RECORDS TO PROCESS

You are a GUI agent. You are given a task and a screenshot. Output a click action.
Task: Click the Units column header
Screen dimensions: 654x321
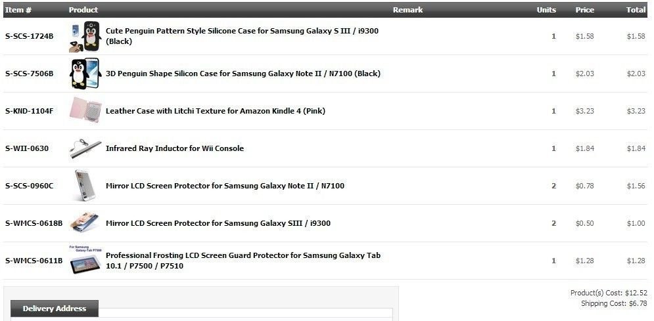546,10
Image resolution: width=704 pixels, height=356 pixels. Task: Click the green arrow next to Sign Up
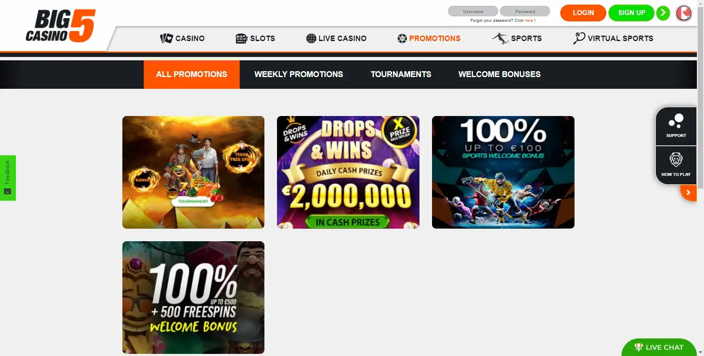(x=663, y=13)
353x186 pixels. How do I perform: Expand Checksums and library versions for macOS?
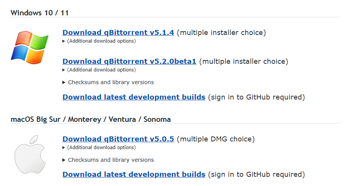pos(108,160)
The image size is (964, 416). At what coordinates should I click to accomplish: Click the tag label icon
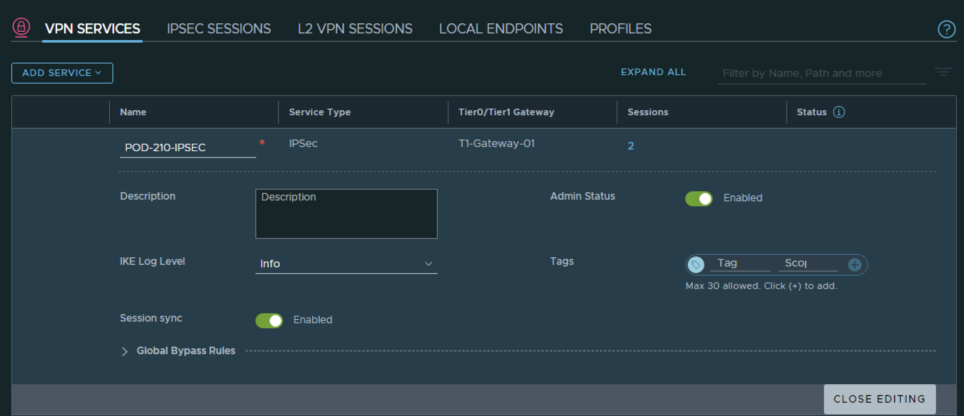696,264
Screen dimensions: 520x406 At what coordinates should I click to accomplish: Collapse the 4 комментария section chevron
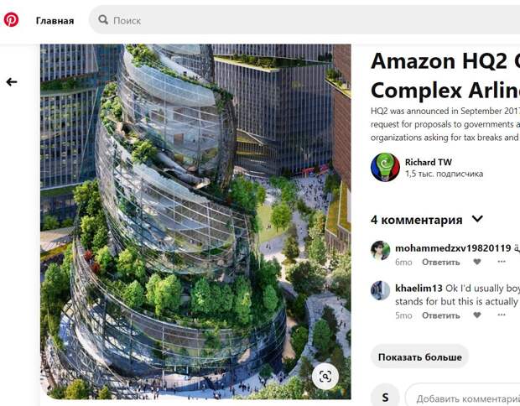[x=477, y=219]
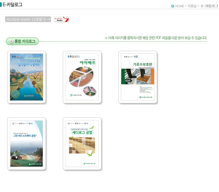Open the 야자매트 catalog thumbnail

point(82,77)
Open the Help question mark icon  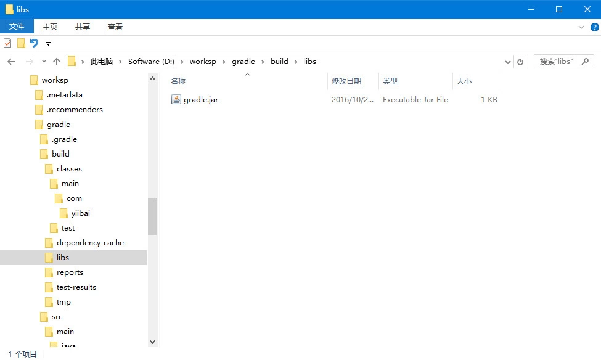593,27
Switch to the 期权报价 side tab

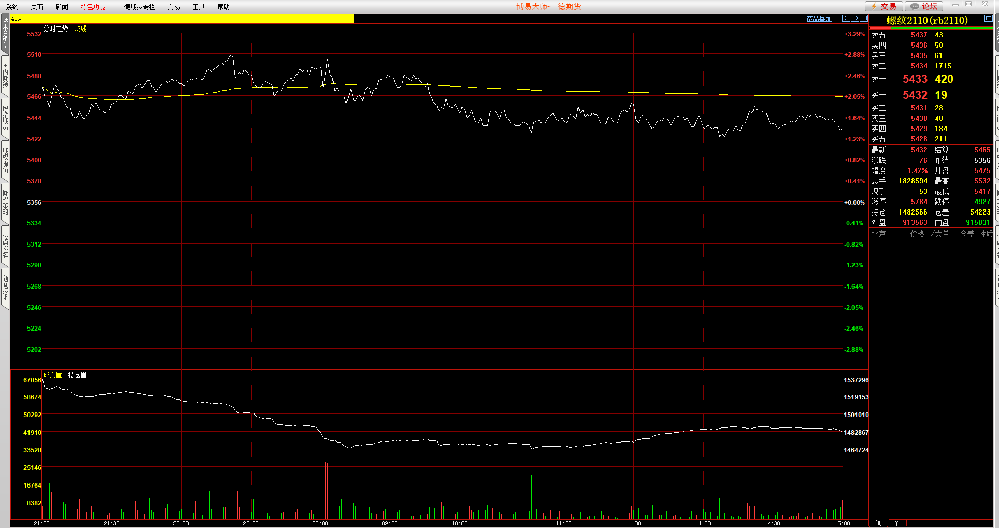(x=5, y=160)
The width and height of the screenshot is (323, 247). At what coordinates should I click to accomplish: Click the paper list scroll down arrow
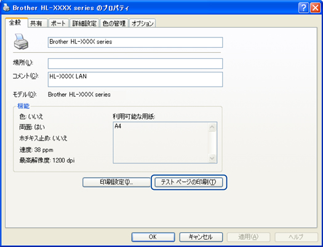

REQUIREMENTS
Can you shift every coordinate in the answers by adding 99 to each number, then write out again, requests included, the part of the material that opens with the line containing "Switch to the 期权报价 side tab" and runs through the end of the material? Leave the pictures out.

FULL RESPONSE
Switch to the 期权报价 side tab

(x=104, y=259)
The width and height of the screenshot is (323, 247). At what coordinates should I click to accomplish: Click the paper list scroll down arrow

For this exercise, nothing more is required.